After obtaining the vaccine signature in this Geneva study, scientists double-checked it against plasma samples from the parallel trial that had taken place in Gabon. They found essentially the same signature there. The overall signature score was higher in volunteers who experienced stronger flu-like symptoms and in those who later developed a stronger antibody response, an insight which could be useful in future vaccine risk-benefit studies.
‘These findings have helped lay the groundwork for defining signatures of other vaccines,’ said Siegrist. ‘They also increased our understanding of vaccines’ effect on our innate (early) and adaptive (late) immune activity.’ Moreover, the results of this study may eventually inform the development of standards for assessing the risks and benefits of live virus vaccines.

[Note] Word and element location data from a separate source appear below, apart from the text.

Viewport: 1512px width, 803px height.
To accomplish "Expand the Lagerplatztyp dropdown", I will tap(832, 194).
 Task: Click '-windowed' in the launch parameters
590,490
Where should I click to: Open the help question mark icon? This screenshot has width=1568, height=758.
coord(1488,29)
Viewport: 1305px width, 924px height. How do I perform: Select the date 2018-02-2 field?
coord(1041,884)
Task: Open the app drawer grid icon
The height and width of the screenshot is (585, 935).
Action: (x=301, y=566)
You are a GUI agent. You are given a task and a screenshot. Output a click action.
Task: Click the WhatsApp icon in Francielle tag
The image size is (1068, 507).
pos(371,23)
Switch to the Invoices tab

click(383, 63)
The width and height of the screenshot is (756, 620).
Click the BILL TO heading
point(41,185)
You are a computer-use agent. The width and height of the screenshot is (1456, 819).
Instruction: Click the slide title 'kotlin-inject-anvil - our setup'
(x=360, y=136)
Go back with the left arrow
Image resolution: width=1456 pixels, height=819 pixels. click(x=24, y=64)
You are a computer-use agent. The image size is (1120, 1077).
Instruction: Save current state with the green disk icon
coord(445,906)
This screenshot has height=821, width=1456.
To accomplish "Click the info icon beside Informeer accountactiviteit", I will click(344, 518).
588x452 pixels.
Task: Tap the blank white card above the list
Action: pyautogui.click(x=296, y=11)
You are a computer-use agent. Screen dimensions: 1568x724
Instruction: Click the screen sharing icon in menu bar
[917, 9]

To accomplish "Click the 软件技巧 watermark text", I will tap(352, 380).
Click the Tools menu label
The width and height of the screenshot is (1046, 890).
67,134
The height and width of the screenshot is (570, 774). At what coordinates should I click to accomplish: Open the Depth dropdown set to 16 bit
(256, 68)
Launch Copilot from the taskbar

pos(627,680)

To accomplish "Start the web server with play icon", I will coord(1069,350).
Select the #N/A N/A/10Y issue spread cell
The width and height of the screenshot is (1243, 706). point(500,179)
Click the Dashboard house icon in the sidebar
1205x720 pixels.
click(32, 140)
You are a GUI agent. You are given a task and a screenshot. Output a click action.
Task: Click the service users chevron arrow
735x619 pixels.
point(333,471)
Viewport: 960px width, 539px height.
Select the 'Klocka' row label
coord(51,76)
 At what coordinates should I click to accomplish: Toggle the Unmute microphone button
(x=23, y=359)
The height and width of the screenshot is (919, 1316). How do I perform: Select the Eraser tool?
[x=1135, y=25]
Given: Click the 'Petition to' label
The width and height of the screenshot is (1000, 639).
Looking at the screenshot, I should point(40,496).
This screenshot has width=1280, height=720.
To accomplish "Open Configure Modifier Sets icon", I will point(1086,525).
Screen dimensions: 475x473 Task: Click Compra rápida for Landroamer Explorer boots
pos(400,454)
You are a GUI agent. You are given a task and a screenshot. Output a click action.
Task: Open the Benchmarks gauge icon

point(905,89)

The signature in the plasma of subjects is just one piece of the puzzle. Scientists in the project believe that serological data, once integrated with the gene-expression analysis of the host response, will allow them to identify the immune and molecular signature induced by the rVSV-ZEBOV vaccine. That work is currently ongoing and will help VSV-EBOVAC project scientists get a fuller picture of how patients respond to vaccination.
This study is pivotal to the VSV-EBOVAC project, whose purpose is to acquire – by applying cutting-edge technologies – critical knowledge of the innate (early) and adaptive (late) immune response which occurs in volunteers after they receive the VSV-ZEBOV vaccine.